There can no longer be any doubt but that Sunday closing laws are constitutional and valid as a legitimate and proper exercise of the police power of the state. Nearly all the states in the Union have passed such laws, and they have been uniformly held to be constitutional, except in the single case of Ex parte Newman, 9 Cal. 502. A few years subsequently the case of Ex parte Newman was expressly overruled. (See Ex parte Andrews, 18 Cal. 678; Cooley's Const. Lim. 734.)

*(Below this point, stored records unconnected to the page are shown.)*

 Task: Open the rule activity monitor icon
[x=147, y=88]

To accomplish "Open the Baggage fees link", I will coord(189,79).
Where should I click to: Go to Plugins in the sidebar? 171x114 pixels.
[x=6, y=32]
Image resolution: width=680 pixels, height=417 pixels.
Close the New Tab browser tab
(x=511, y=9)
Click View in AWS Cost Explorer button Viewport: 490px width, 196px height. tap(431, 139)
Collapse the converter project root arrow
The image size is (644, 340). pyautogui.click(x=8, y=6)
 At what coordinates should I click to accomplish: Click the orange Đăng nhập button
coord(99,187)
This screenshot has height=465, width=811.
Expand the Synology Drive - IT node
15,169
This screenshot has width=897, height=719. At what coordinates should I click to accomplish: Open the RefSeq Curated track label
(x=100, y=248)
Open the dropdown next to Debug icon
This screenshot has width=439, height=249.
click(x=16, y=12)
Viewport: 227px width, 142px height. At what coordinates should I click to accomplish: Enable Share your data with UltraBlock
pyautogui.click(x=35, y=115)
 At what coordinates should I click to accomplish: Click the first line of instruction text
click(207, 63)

In the great discretion allowed the legislature in the exercise of its police power for the health, morals and general welfare of the public, the legislature thought it advisable to close shops and places of business on Sunday. The exercise of this discretion is a matter entirely with the legislature and the people they represent. The judicial department of the state has nothing to do with the manner in which this discretion shall be exercised. (Ex parte Koser, 60 Cal. 189; Cooley's Const. Lim., 6th ed., 153.)

A law affecting all alike who are in the same class is not class or special legislation. (Boise Land & Irr. Co. v. Stewart, 10 Idaho 38, 77 P. 25, 321; Brooks v. Hyde, 37 Cal. 366; Barbier v. Connolly, 113 U.S. 27, 28 L.Ed. 923, 5 S.Ct. 357.)

"The fourteenth amendment does not prohibit legislation which is limited either in the objects to which it is directed or by the territory...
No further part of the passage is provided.